President Dwight David Eisenhower (34th USA President, 1953- 1961) believed in The Declaration of Independence’s ideal that every person has the inalienable right to pursue happiness. He tried, with much success, to create a climate during his presidential years in which Americans could fully exercise that right.
He kept the peace managing a number of crises where his advisors and critics insisted on some military action. He managed each one without overreacting, without going to war, without increasing defense spending, and without frightening the public. During Eisenhower’s administration, the U.S.A never lost a soldier or a foot of ground.
If the criterion for success as a great president would be keeping the United States out of war, he would rank among the greatest. By contrast, using this same criterion, Abraham Lincoln would be considered one of the worst.
Using this criterion is preposterous!
Today, many school districts are using the wrong criteria to evaluate teachers and student learning. Chicago (and the entire State of Illinois), the Los Angeles Unified School District, and other jurisdictions have mandated that standardized test scores be used in teacher evaluations. This is one of the core reasons for the Chicago Teachers Strike.
Here’s why the criterion of using standardized test scores in teacher evaluations is just as preposterous as the Eisenhower/Lincoln example. Standardized tests have proven to measure information other that what is taught (read socio-economic level). They do not align themselves to the local curriculum. Also, if too many test takers answer a particular question correctly, then that question will not be included because the question does not discriminate enough. Standardized tests are designed to create a bell shaped curve.

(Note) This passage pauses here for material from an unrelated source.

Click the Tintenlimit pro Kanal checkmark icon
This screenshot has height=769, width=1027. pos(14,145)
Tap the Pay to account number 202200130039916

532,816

Learning should be assessed where the same students would be tested about what they know at the beginning of the school year and then what they have learned at the end of the year. Standardized tests are neither valid nor reliable in this regard. In addition, with the transiency of so many students, especially in low socio-economic areas, many students tested at the end of the school year are not the same ones who were in the class at the beginning of the school year or were in class for the entire year.
Attempts to measure the success of a teacher using standardized tests is as unjustifiable as measuring the greatness of Ike against Lincoln using the criterion of who best kept the United States from war.